The Seattle Seahawks released veteran wide receiver Doug Baldwin on Thursday afternoon with a failed physical designation — what is the fantasy fallout in Seattle?

Baldwin is expected to hang them up at just 30-years old, a sad and somewhat unexpected end to his eight-year tenure in Seattle.

Baldwin was a fantasy force in the prime of his career, posting back-to-back 1,000-yard seasons in 2015 and 2016, finishing as the overall WR9 and WR6 respectively in those years.

He was the rare guy who laughed in the face of those of us who would suggest that that efficiency is just statistical noise, somehow posting positive efficiency numbers (reFPOE) in every single season, including his injury-riddled swan song.

But the fantasy wheel stops spinning for no man, so what can we expect to see in Seattle in terms of target distribution?

Can D.K. Metcalf Help Your Fantasy Team in 2019?

While he’s a stone-cold athletic freak, the knock against D.K. Metcalf has always been production, and we should find out pretty quickly whether or not he can put up numbers in the NFL, given the chance.

With Baldwin out of the way and Tyler Lockett manning the slot, Metcalf basically has the outside WR job locked down if he’s up for the task.
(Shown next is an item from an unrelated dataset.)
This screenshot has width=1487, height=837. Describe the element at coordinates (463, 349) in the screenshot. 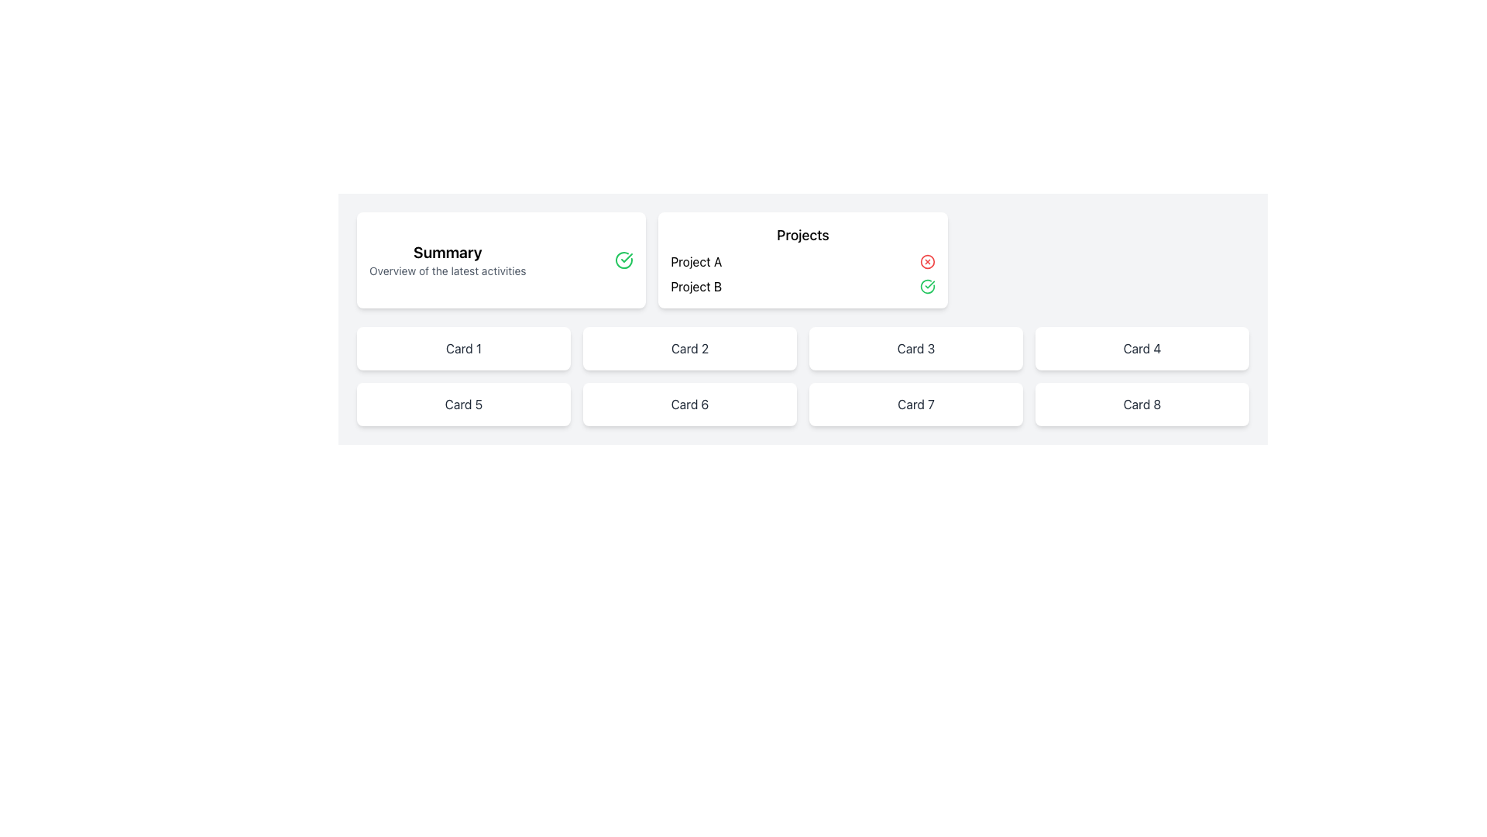

I see `the text label that identifies the card in the top left corner of the second row of the grid layout, located directly below the 'Summary' section` at that location.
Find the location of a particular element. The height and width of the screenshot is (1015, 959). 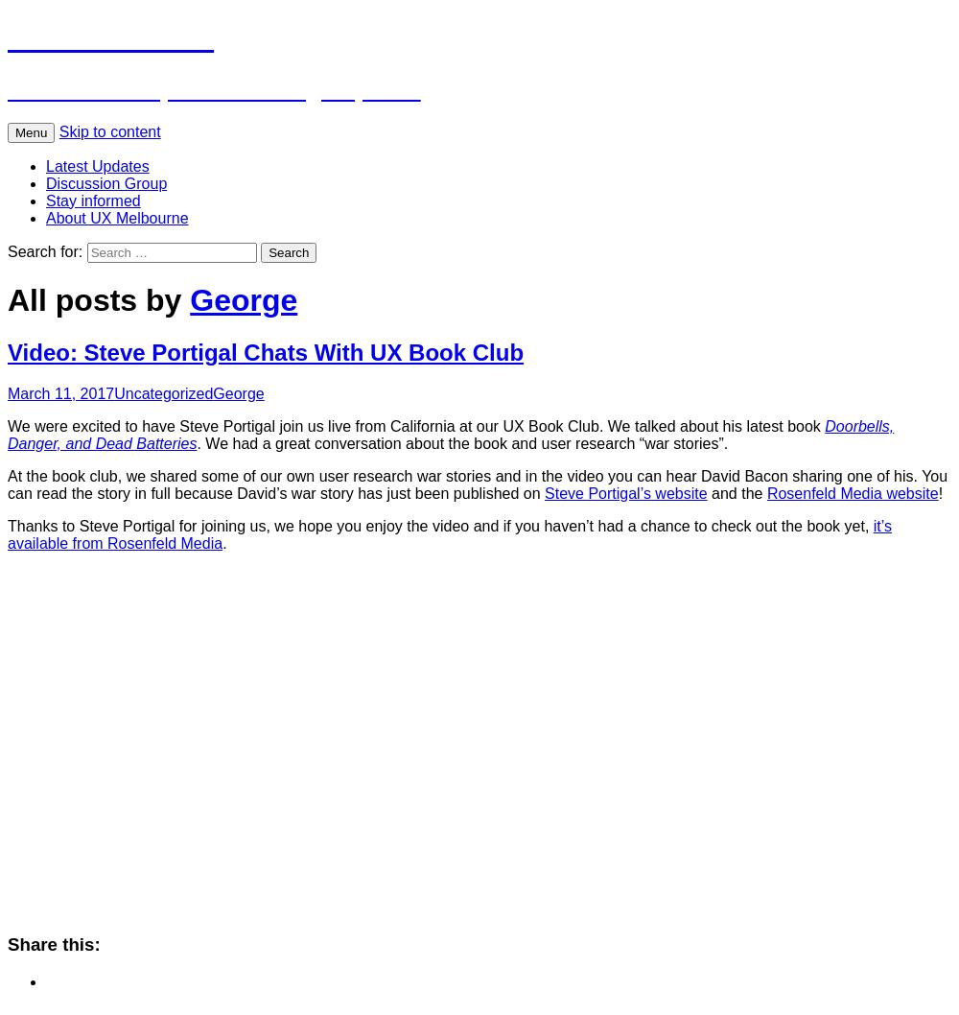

Only David Moore, Malik Turner, Keenan Reynolds are listed behind him on the depth chart.

Here’s how the Seahawks distributed the bulk of their league-low 427 pass attempts among its WRs last year.1

Baldwin’s departure frees up an 18 percent share of targets, but perhaps more significantly, he accounted for a 26 percent market share of team Air Yards.

Seattle may not pass much, but they love the deep ball, and that could suit Metcalf and his limited route-running ability.

According to Player Profiler, Russell Wilson’s 4.7 deep ball attempts were the fourth most in the league, while his average pass attempt distance of 9.4 yards per attempt ranked fifth.

Let’s do a quick back-of-the-napkin projection on Metlcalf. Assuming he gets 12 percent of the target share (33% less than Baldwin), at 15 yards per reception, with a 57% catch rate (the average for all rookie over the last two years with at least 20 targets), we get 51.2 targets, 29 receptions, and 435 yards.

Of course, that’s assuming the Seahawks pass a paltry 427 times again. In the three years prior, they passed 553, 546, and 483 times. If we bump the pass attempts to 500, the catch rate to 60%, and the YPC to 16, we get a projection of 60 targets, 36 receptions, and 576 yards for Metcalf. If we increase his target share, his ceiling starts to look a little better.

Metcalf has an ADP of 122 since the draft, ahead of most of the WRs selected ahead of him.


His ADP will no doubt continue to rise with the Baldwin news, but looking at our somewhat conservative projections, I’m not sure he’s worth the price.


The real winner here may be Lockett. His bottom-line numbers weren’t that much better when Baldwin was inactive last year, but he did get a more than 50% increase in targets in those games.

Any way you split it, Lockett is likely to see an increase on his 70 targets from last year, and I love his value with an ADP in the late fifth round, much more so than taking a flier on a raw prospect like Metcalf in the single-digit rounds.